Nem sempre as cenas de violência extrema foram bem aceitas no mundo do entretenimento. Prova disso foi a repercussão inicial não tão positiva, por exemplo, a Cães de Aluguel (1992), de Quentin Tarantino, que apresenta diversas cenas graficamente pesadas e de violência gratuita em quase todo o filme.

Mas algo dera certo em Cães de Aluguel e em diversos outros filmes, até mesmo mais antigos, que abordavam a violência com a naturalidade de quem vai às compras; algo que ultrapassava a barreira dos críticos e arrebatava cada vez mais um número maior de espectadores. Notou-se, então, uma espécie de fascínio por tudo aquilo que era grotesco, violento e sangrento, um fascínio que era difícil de negar ou de subjulgar.

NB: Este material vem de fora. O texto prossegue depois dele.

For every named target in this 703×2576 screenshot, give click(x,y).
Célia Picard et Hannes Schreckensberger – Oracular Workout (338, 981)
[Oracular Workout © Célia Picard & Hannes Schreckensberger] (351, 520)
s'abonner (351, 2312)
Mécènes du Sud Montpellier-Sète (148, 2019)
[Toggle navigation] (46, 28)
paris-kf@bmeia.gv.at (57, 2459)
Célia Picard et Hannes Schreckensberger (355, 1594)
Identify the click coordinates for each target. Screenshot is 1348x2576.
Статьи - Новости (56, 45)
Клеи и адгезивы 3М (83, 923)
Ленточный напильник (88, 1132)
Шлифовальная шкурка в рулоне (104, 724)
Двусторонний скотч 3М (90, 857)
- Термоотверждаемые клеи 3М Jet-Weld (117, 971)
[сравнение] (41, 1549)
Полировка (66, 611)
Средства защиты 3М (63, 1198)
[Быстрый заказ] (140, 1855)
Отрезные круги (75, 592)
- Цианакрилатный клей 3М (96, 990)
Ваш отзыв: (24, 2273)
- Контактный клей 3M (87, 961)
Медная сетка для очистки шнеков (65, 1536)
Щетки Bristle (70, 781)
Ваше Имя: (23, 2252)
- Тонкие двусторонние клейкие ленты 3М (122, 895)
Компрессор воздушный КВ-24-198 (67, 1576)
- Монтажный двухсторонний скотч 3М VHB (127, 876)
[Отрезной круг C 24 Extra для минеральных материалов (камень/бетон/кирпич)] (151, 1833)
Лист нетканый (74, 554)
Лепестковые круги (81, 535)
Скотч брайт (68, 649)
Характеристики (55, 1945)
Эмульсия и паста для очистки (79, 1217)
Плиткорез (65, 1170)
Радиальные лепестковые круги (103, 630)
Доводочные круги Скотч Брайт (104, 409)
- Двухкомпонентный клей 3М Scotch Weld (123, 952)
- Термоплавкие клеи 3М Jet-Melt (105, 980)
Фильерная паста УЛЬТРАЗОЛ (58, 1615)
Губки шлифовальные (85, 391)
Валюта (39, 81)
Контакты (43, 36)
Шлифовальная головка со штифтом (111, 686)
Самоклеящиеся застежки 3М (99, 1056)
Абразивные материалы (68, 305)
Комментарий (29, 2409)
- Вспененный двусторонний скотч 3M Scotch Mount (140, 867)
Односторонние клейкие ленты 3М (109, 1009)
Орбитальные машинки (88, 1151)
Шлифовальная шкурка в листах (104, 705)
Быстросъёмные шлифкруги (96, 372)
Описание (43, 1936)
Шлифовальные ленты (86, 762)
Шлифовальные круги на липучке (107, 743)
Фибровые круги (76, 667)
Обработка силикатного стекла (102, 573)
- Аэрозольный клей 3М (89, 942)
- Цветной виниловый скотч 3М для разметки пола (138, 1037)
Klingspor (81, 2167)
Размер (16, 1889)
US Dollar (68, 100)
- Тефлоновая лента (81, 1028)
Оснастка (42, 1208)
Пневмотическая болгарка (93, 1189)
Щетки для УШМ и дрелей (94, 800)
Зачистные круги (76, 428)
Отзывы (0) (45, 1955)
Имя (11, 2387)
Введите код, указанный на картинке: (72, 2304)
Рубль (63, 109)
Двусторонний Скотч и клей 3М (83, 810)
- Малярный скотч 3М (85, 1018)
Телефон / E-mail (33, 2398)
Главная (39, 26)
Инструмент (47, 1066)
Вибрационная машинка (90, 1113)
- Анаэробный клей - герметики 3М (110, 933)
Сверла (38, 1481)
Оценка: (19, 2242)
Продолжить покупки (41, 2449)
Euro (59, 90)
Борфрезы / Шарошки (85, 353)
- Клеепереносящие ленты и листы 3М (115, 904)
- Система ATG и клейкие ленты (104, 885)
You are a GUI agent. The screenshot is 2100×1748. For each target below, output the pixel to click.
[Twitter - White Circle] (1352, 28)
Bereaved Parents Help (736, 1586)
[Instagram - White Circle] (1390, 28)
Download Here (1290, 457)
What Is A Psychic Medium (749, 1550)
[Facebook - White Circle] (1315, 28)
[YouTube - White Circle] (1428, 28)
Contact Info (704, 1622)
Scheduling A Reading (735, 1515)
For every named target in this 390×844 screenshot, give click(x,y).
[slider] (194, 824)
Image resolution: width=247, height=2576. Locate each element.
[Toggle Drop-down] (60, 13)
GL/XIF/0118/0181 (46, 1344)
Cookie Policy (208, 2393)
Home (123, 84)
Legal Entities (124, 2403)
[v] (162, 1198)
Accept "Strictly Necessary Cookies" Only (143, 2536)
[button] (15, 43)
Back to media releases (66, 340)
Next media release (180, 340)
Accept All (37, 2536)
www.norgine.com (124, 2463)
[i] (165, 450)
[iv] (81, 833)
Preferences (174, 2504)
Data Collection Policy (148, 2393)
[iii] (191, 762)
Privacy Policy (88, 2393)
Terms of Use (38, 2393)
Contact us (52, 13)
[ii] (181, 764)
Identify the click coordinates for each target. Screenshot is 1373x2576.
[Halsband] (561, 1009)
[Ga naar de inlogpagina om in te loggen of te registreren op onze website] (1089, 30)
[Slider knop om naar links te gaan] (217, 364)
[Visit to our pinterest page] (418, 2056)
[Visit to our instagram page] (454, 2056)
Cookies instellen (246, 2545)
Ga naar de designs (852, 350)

De lá para cá, então, diversas produções usaram e abusaram da violência como recurso narrativo – o que, de tempos em tempos, causa certa polêmica. The Walking Dead e Game of Thrones, por exemplo, duas das maiores séries da atualidade, combinam grandes roteiros a cenas chocantes que, no lugar de afastar os espectadores, acabam os atraindo ainda mais: a 6ª temporada de Game of Thrones contabilizou uma audiência média de 7,6 milhões de pessoas só nos Estados Unidos. Já o primeiro capítulo da 7ª temporada de The Walking Dead, um dos mais pesados e infames da série, atingiu incríveis 17.3 milhões de espectadores só nos EUA.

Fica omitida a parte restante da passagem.